On Thursday, two top officials of the Los Angeles County Sheriff’s Department were indicted on charges of impeding an FBI investigation into the department.
Former Undersheriff Paul Tanaka, once the number two man in the department, and retired former captain William “Tom” Carey were charged with conspiracy and obstruction of justice for allegedly hiding away an FBI informant.
Tanaka’s boss, former Sheriff Lee Baca, has said he himself is innocent of any wrongdoing, asserting that federal officials told him he would not be investigated.
The Los Angeles Times reported that acting U.S. Atty. Stephanie Yonekura said, “This new case illustrates the fact that the leaders who foster and hide the corrupt culture of their organization will be held responsible, just like their subordinates,” adding, “Both men were aware that there was rampant abuse at the jail, and both men were aware that the internal investigations of that abuse were insufficient.”
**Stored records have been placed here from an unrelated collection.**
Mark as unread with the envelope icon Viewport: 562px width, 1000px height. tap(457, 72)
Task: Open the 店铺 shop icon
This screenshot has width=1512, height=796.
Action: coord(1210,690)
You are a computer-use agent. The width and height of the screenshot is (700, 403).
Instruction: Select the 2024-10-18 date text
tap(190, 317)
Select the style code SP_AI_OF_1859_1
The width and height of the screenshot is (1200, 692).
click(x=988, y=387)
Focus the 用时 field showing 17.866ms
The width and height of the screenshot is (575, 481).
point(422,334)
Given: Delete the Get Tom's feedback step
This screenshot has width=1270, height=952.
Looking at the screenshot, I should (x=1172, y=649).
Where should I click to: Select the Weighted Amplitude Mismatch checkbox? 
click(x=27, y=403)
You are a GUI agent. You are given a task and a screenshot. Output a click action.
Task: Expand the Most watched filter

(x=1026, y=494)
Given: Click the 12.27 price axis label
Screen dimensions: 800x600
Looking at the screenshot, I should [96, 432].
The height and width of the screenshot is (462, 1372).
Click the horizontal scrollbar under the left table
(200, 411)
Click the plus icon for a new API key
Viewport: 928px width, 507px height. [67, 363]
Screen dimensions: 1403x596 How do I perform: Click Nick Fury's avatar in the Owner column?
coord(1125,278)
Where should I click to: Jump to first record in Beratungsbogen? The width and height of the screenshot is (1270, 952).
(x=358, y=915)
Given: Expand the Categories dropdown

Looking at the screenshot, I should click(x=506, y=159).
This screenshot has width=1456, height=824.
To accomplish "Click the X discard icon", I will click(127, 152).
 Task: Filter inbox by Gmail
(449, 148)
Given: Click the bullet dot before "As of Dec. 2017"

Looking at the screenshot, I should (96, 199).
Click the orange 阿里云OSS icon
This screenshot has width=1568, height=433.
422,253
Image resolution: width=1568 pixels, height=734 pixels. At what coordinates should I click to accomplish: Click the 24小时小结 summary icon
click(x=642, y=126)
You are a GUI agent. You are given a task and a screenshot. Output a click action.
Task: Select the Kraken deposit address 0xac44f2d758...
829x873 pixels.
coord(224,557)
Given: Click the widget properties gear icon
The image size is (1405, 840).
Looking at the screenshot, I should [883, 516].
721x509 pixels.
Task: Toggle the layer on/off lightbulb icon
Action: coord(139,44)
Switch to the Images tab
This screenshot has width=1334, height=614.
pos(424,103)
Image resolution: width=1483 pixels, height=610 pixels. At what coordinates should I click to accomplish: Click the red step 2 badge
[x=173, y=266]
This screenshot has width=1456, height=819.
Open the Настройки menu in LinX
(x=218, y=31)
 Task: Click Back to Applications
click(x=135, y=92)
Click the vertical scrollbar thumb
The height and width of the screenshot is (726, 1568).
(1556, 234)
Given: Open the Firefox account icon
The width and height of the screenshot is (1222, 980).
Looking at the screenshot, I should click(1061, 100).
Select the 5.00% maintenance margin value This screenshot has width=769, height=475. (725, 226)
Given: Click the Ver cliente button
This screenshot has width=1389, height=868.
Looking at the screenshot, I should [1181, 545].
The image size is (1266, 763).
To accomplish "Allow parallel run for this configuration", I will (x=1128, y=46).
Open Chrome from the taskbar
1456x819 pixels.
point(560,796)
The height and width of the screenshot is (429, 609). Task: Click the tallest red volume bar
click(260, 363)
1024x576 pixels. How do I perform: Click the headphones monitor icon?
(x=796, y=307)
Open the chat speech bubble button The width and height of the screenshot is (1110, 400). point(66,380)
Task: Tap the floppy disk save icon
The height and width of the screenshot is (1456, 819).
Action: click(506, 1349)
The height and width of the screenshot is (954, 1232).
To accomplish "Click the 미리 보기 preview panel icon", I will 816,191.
H. Dean Steward, representing Tanaka, said the charges were “baseless,” and that Tanaka would “aggressively defend” himself in court, according to the Times.
Hector Villagra, executive director of the American Civil Liberties Union’s Southern California branch, responded to the indictments on Thursday, stating that they represented “a sad, but necessary reminder of the Sheriff’s Department’s history of condoning violence.”